我试图使用生物导体的getBM()函数来检索某个基因的序列,这是我的脚本。
setwd(".")
options(stringsAsFactors = FALSE)
cat("\014")
if (!requireNamespace("BiocManager", quietly = TRUE))
install.packages("BiocManager")
listOfBiocPackages <- c("annotate", "GEOquery", "biomaRt")
bioCpackagesNotInstalled <- which( !listOfBiocPackages %in% rownames(installed.packages()) )
cat("package missing listOfBiocPackages[", bioCpackagesNotInstalled, "]: ", listOfBiocPackages[bioCpackagesNotInstalled], "\n", sep="")
# check there's still something left to install
if( length(bioCpackagesNotInstalled) ) {
BiocManager::install(listOfBiocPackages[bioCpackagesNotInstalled])
}
library("easypackages")
libraries(listOfBiocPackages)
mart <- useMart("ENSEMBL_MART_ENSEMBL")
mart <- useDataset("hsapiens_gene_ensembl", mart)

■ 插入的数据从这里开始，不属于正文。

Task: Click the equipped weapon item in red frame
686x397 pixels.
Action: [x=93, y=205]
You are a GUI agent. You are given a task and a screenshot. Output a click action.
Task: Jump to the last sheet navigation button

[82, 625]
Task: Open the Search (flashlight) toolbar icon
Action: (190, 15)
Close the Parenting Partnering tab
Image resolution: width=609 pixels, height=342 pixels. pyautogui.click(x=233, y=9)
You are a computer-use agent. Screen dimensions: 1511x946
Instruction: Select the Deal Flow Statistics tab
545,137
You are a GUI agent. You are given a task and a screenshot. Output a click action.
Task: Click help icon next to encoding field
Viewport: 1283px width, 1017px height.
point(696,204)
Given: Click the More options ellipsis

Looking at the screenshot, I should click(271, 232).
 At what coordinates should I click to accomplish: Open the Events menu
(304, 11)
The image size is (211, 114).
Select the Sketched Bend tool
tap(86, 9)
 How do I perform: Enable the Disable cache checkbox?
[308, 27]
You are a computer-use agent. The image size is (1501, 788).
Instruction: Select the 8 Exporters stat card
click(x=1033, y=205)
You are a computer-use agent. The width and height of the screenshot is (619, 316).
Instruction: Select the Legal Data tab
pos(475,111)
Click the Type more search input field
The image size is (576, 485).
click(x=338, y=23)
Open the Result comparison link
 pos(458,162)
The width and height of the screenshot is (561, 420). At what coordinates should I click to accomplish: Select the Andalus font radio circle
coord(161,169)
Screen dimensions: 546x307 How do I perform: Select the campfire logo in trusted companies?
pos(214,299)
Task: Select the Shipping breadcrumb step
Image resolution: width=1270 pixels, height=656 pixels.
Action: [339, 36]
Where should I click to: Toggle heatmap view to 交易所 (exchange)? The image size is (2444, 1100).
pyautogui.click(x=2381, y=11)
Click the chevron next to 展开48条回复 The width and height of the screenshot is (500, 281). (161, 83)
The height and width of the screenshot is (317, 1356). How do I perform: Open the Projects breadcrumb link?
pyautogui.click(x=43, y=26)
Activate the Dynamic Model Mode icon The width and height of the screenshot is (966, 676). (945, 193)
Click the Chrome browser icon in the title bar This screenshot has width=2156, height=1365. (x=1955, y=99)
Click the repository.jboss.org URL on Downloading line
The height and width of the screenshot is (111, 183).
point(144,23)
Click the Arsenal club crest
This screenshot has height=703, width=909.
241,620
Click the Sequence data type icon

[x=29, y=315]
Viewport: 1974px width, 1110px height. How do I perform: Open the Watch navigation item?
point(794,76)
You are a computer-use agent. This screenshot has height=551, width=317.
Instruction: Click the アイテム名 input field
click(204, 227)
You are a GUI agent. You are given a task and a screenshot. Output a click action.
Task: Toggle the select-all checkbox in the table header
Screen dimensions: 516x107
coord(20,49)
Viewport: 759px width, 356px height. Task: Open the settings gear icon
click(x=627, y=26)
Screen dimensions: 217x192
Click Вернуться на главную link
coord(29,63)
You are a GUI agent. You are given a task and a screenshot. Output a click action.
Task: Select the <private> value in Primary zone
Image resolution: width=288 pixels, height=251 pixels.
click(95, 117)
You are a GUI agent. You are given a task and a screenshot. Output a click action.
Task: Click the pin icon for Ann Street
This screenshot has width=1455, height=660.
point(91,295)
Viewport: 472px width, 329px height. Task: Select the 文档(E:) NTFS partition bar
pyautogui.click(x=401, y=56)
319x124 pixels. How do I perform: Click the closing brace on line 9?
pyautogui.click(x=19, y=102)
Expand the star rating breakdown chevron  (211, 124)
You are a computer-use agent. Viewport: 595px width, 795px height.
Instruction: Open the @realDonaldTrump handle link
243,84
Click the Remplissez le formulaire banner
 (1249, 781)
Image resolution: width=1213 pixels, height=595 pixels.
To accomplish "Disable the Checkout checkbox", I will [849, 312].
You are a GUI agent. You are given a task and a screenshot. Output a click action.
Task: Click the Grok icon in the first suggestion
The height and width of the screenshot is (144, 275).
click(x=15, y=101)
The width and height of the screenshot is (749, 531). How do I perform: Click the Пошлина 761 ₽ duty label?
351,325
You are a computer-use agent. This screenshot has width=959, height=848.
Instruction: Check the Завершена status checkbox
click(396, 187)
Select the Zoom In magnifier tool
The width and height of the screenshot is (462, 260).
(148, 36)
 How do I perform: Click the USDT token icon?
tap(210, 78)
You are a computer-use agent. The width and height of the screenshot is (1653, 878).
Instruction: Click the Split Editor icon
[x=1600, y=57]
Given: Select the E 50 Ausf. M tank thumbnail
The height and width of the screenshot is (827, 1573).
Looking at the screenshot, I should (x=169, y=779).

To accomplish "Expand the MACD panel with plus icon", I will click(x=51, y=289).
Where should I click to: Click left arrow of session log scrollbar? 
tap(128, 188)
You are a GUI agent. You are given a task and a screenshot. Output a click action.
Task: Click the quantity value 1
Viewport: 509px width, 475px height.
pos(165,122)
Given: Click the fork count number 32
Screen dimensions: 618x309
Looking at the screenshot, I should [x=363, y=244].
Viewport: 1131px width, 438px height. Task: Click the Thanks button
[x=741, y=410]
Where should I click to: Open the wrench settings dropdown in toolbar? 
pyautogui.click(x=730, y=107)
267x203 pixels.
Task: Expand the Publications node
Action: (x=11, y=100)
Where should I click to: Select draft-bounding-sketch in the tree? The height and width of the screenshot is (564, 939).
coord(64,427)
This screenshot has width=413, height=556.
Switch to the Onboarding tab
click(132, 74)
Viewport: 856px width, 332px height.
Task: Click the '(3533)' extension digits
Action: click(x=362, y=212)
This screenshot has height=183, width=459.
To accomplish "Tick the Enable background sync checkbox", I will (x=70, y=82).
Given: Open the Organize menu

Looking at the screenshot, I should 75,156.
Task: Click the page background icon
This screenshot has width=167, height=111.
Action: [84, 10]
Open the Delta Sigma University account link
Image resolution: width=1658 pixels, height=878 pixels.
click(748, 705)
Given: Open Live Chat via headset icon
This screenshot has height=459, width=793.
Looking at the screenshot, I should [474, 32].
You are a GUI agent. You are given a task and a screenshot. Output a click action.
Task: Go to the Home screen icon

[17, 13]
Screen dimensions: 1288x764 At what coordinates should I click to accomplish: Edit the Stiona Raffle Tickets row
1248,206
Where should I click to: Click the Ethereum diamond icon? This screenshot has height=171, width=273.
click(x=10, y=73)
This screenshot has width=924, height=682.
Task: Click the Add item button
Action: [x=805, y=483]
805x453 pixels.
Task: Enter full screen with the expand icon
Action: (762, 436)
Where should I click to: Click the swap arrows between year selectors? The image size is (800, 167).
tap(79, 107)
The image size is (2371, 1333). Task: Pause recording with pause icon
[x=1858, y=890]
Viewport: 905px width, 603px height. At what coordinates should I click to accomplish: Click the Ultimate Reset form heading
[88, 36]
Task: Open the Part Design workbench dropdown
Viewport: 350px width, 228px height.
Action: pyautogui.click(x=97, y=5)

thisAnnotLookup <- getBM(mart=mart, attributes=c("affy_hg_u133a", "ensembl_gene_id", "gene_biotype", "external_gene_name", "gene_flank"), filter=c("affy_hg_u133a", "upstream_flank"), values=list(affyid=c("203423_at", "204088_at", "204511_at", "204911_s_at", "205234_at")), uniqueRows=TRUE, checkFilters=FALSE)
print(thisAnnotLookup)
这个脚本给我的错误是:
'names' attribute [2] must be the same length as the vector [1]
我无法理解.
有谁能帮我解决这个问题吗?谢谢!
如果你有两个过滤器,你需要提供一个2个元素的列表。但更大的问题是,upstream_flank可能无法使用,这取决于你的连接,请见 这个问题出现在许多用户身上. 对我来说,我上次用的是亚洲镜,还能用。
library(biomaRt)
mart <- useEnsembl(biomart = "ensembl",
dataset = "hsapiens_gene_ensembl",
mirror = "asia")
然后..:
S = getSequence(id=c("203423_at","204088_at","204511_at","204911_s_at","205234_at"),
type="affy_hg_u133a",seqType="gene_flank",upstream = 20,mart = mart)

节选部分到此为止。